Gillaine Hathaway

Gillaine Hathaway - From Beauty Chats on BBC radio in the ‘60s to becoming events contributor to Essential Guide in 2002, my working life has been long, varied and interesting. But the key to over 40 happy years in the media has always been the boss. From the BBC’s Brian Willie, my directors and editors at GBC, the Gibraltar Chronicle and Spanish national radio plus the excellent editors of the magazines for whom I currently work, whatever success I have had is due to them.

My media career started back in the ‘60s on television because of my beauty training. In those days the only work for women was on women’s or children’s programmes.

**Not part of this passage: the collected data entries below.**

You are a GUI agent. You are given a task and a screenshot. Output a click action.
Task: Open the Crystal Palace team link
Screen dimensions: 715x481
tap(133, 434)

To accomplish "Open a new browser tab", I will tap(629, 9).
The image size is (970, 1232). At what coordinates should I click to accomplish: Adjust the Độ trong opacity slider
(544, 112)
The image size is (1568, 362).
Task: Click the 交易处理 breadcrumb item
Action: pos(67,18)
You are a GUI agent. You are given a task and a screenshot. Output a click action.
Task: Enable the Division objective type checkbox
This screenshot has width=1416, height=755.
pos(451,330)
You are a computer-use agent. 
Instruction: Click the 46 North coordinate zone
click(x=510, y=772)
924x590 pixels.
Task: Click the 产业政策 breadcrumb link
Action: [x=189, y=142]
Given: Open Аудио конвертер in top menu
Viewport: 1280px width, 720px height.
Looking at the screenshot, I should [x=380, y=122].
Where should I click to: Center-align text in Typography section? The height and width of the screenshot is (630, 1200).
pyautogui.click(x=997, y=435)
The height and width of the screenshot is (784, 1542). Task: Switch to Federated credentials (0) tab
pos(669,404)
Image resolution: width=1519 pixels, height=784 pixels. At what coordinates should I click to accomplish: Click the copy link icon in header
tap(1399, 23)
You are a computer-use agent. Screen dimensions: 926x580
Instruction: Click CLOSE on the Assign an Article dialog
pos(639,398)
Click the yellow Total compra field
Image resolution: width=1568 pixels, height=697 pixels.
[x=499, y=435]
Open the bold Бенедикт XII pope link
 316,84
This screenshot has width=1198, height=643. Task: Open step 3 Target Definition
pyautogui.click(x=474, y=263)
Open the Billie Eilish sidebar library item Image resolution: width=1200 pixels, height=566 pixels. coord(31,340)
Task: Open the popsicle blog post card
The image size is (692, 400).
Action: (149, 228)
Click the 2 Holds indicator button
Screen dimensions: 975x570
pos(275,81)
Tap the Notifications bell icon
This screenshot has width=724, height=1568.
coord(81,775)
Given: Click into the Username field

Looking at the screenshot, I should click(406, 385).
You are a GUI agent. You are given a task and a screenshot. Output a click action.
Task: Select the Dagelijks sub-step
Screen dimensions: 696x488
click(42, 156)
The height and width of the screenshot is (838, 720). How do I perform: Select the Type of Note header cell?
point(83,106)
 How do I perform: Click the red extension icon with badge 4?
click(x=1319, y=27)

It was the same in Gibraltar, where I ended up after coming to the Costa del Sol in 1964 (for a six-month holiday from which I never returned) and where I had my own weekly women’s programme on TV. “Woman’s World” was fun and attracted a great many male viewers across the frontier as well as on the Rock. Not because of my genius but because of the array of gorgeous girls I had appearing each week!

As an international consultant for Estee Lauder, I travelled around the world several times a year, launching in new countries, visiting existing markets, taking training schools and doing lots more TV from the Middle East to Australia. I also used to compere the Gibraltar Song Festivals and, as the British Song Writers Guild were involved, when their representative, Brian Willey, an executive producer at the BBC, flew over, he asked me to do some beauty chats on what was then their Light Programme.

Whilst in Gibraltar I was asked to write a beauty column in a local newspaper, something I enjoyed because, even though I had had no official journalistic training, it was beauty-based and was easy. Then, soon after my family moved back to Marbella in the late ‘70s, Jon Searle, the Gibraltar Chronicle editor, asked me to write a Costa Column. A bold idea, in my opinion, as the frontier was still closed and, as I hastened to assure him, I was no journalist! But he encouraged me and I went on to work for the Chronicle for the next 18 years.